Per cercare inoltre di perseverare in questa dannazione senza termine, frettolosamente si approvano schizzi di personalità, format desueti e impronte pseudo-stilistiche, buone solo per il dimenticatoio.
La creazione di Marlind e Stein (Shelter) racconta di Selene, donna vampira, che risvegliatasi dalla criogenizzazione, dodici anni dopo lo sterminio di parenti e lycan, scopre di avere una figlia, concepita nel precedente Underworld: Evolution. Il resto della storia si limita ad un'agenzia che modifica geneticamente qualsiasi essere vivente e crea un super lycan che Selene dovrà affrontare.
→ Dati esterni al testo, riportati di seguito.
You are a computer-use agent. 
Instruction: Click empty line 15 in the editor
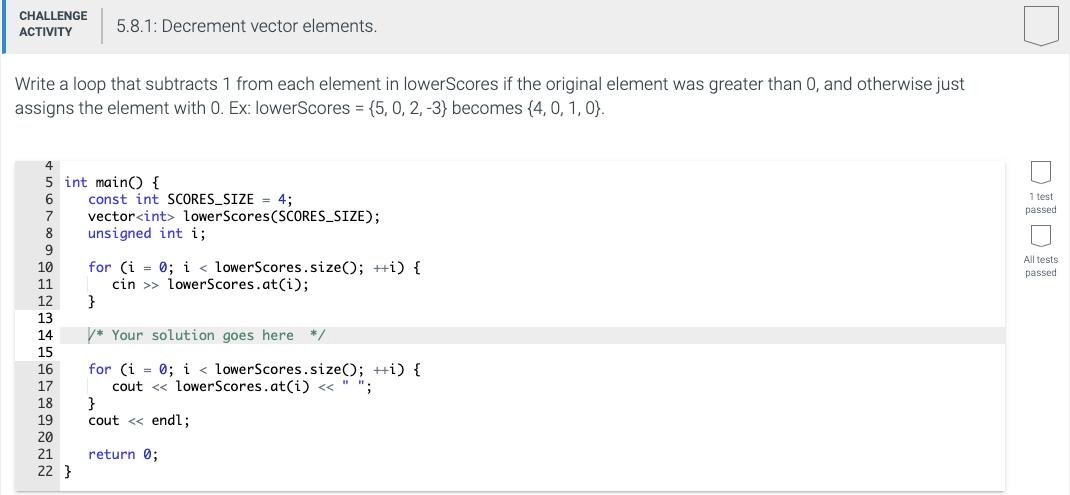pyautogui.click(x=532, y=352)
Questo non è un riassunto, non fatevi trarre in inganno, ma è la conseguenza di una superficialità nel redigere lo script. La storia è tutta qua. Il resto è semplicemente un ammasso di variazioni su tema, mosso da scontri, botte, sangue, gratuito sangue (che con i vampiri va a nozze), voli non pindarici che la protagonista compie inconsapevole.
Kate Beckinsale, splendida nel suo latex attillato di un nero traslucido, sembra rimanere alquanto stupita tant'è che non riesce a serrare le labbra nemmeno in un minuto della pellicola; impegnata com'è a volare di qua e di là, portata alla fuga dal centro genetico o sollevata con forza dal bruto lycan.
Il film ha la sostanza di un foglio di carta velina, copre un buono spazio, ma si può guardare anche oltre.
Il format ancora una volta risiede nella mistura forzata del melò paranormale, figlio di Twilight e cugino povero di Resident Evil, sistemato a sproposito per spillare soldi (maggiorati dalla versione 3D) all'ingenuo fruitore.
Un'opera, se si può anche lontanamente nominare questo sostantivo, ridicola in ogni sua parte, dalle scene d'azione (uno snervante 90% del film) dove non accade nulla, dalla trama talmente intrisa di pochezza da non sembrare reale, da una vacuità di personaggi femminili che gridano al maschilismo sintomatico.
Non c'è stranezza nel dire che guardando questo film, magari distraendosi per un po' e tornando a immergersi nello schermo cinematografico, si ritrova la Beckinsale nella stessa identica posa di dieci minuti prima: una gamba indietro, l'altra raccolta per cercare di rialzarsi, accompagnata dagli arti superiori e dalla sempre presente bocca semichiusa; costantemente accanto ad un muro scalfito dalla sua schiena da supervillain.
Pellicole di tal fatta si spiegano da sole e azzerano le possibilità di ripresa del cinema.
Se l'Italia ha bisogno di un Governo tecnico, il cinema lo deve oltremodo allontanare.